For the given parameters I got the following output on my old GTX960

Epoch 1/6
469/469 [==============================] - 12s 24ms/step - loss: 0.2613 - bce: 0.2589 - kl: 0.0024
Epoch 2/6
469/469 [==============================] - 12s 25ms/step - loss: 0.2174 - bce: 0.2159 - kl: 0.0015
Epoch 3/6
469/469 [==============================] - 11s 23ms/step - loss: 0.2100 - bce: 0.2085 - kl: 0.0015
Epoch 4/6
469/469 [==============================] - 11s 23ms/step - loss: 0.2057 - bce: 0.2042 - kl: 0.0015
Epoch 5/6
469/469 [==============================] - 11s 23ms/step - loss: 0.2034 - bce: 0.2019 - kl: 0.0015
Epoch 6/6
469/469 [==============================] - 11s 23ms/step - loss: 0.2019 - bce: 0.2004 - kl: 0.0015

So 11 secs for an epoch of 60,000 samples with batch-size = 128 is a reference point. Note that this is obviously faster than what we got for the solution discussed in the last post.
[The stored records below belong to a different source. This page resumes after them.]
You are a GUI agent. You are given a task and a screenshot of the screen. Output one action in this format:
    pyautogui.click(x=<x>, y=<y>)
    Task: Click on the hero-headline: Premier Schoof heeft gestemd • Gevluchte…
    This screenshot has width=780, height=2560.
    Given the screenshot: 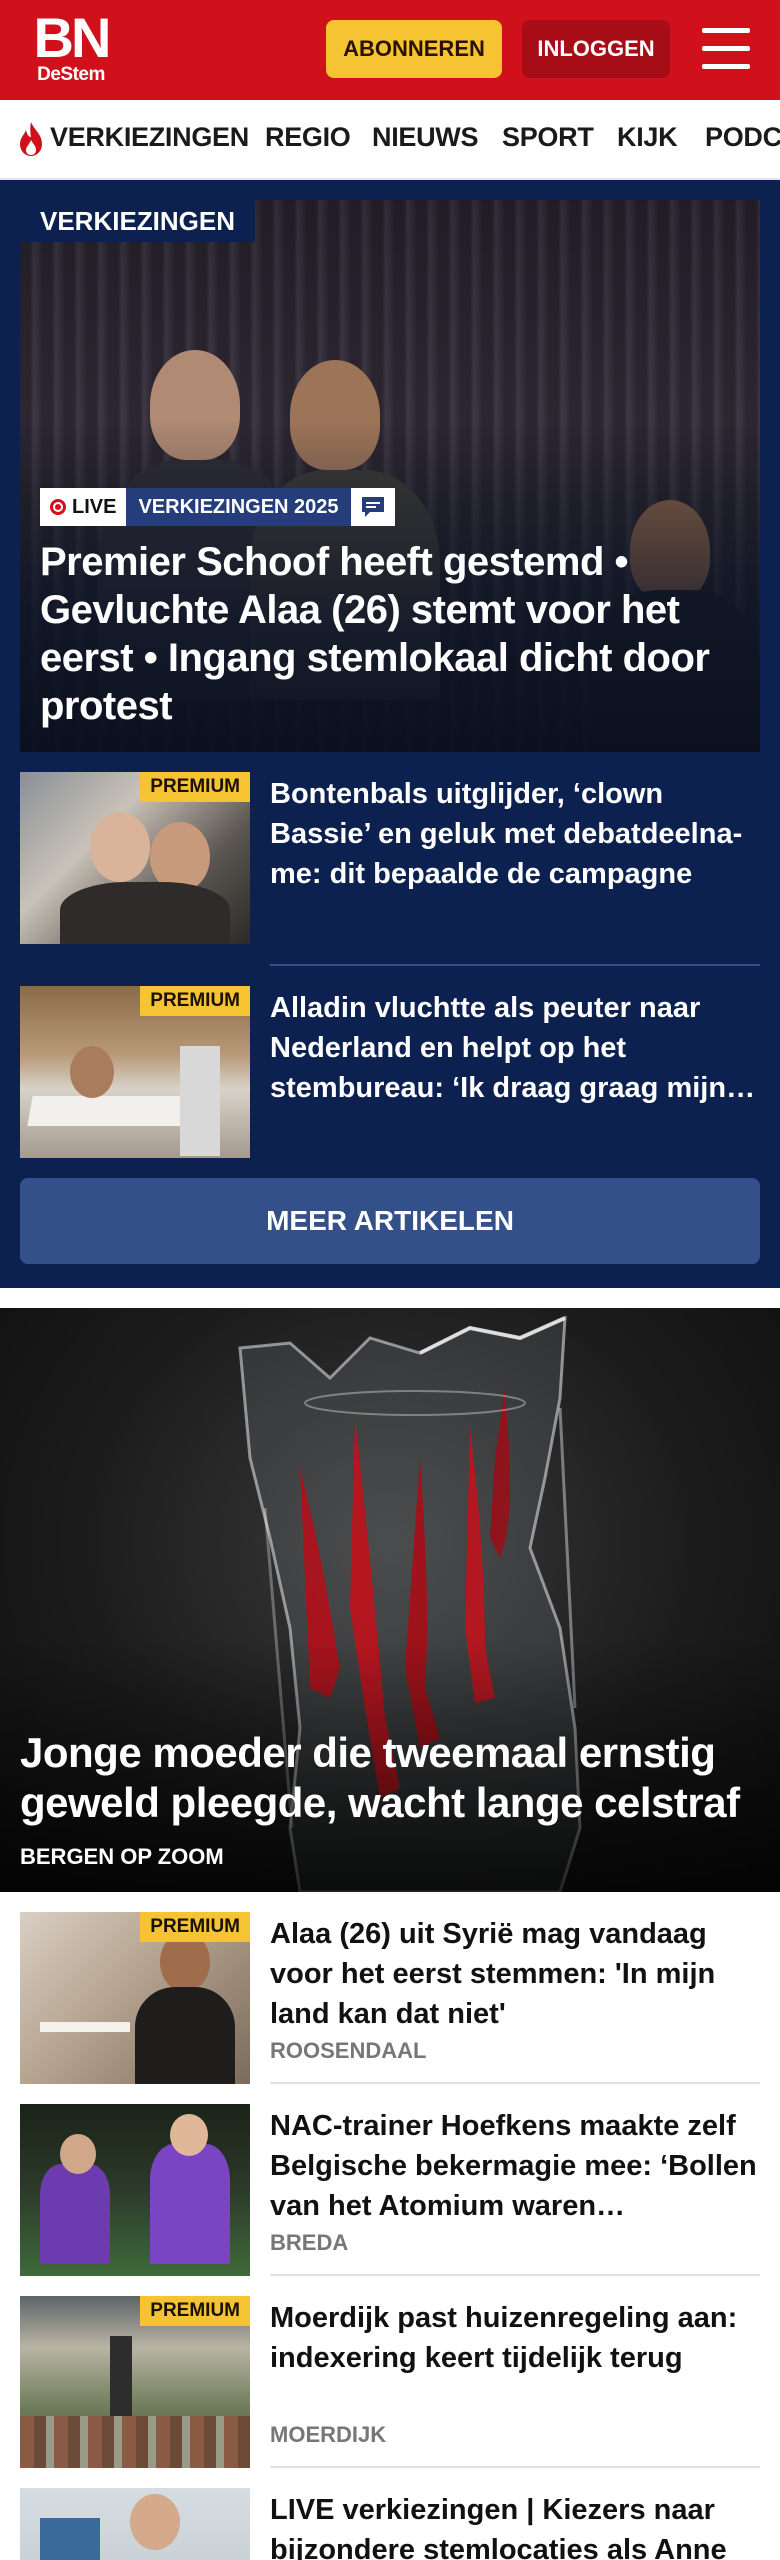 What is the action you would take?
    pyautogui.click(x=390, y=634)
Just to give you an impression of other results:
For z_dim = 2, fact = 2.e-4 and 60 epochs I got something like the following data point distribution in the latent space:

I shall discuss more results – also for other test data sets – in future posts in this blog.

Conclusion

In this post we have build a class to set up a VAE based on an Encoder and a Decoder model with Conv2D and Conv2dTranspose layers. We delegated the calculation of the KL loss to a customized layer of the Encoder, whilst the main loss contribution was defined in form of a binary-crossentropy evaluation with the help of the fit()-function of the VAE model. All loss contributions were displayed as “metrics” elements during training. The presented solution is fully compatible with Tensorflow 2.8 and eager execution. It is in my opinion also elegant and very Keras oriented as all important operations are encapsulated in a continuous sequence of layers. We also found this to be a relatively fast solution.

In the next post of this series
Variational Autoencoder with Tensorflow – VI – KL loss via tensor transfer and multiple output
we are going to use our class to adapt an older suggestion of D.Foster to the requirements of TF2.8.

References

F. Chollet, Deep Learning mit Python und Keras, 2018, 1-te dt. Auflage, mitp Verlags GmbH & Co.KG, Frechen

D. Foster, “Generatives Deep Learning”, 2020, 1-te dt. Auflage, dpunkt Verlag, Heidelberg in Kooperation mit Media Inc.O’Reilly, ISBN 978-3-960009-128-8. See Kap. 3 and the VAE code published at
https://github.com/davidADSP/GDL_code/

Louis Tiao, “Implementing Variational Autoencoders in Keras: Beyond the Quickstart Tutorial”, 2017, http://louistiao.me/posts/implementing-variational-autoencoders-in-keras-beyond-the-quickstart-tutorial/

Recommendation: The article of L. Tiao is not only interesting regarding Keras modularity. I like it very much also for his mathematical depth. I highly recommend his article as a source of inspiration, especially with respect to alternative divergences. Please, also follow Tiao’s list of well selected literature references.

And before I forget it:
Ceterum censeo: The worst living fascist and war criminal today, who must be isolated, denazified and imprisoned, is the Putler.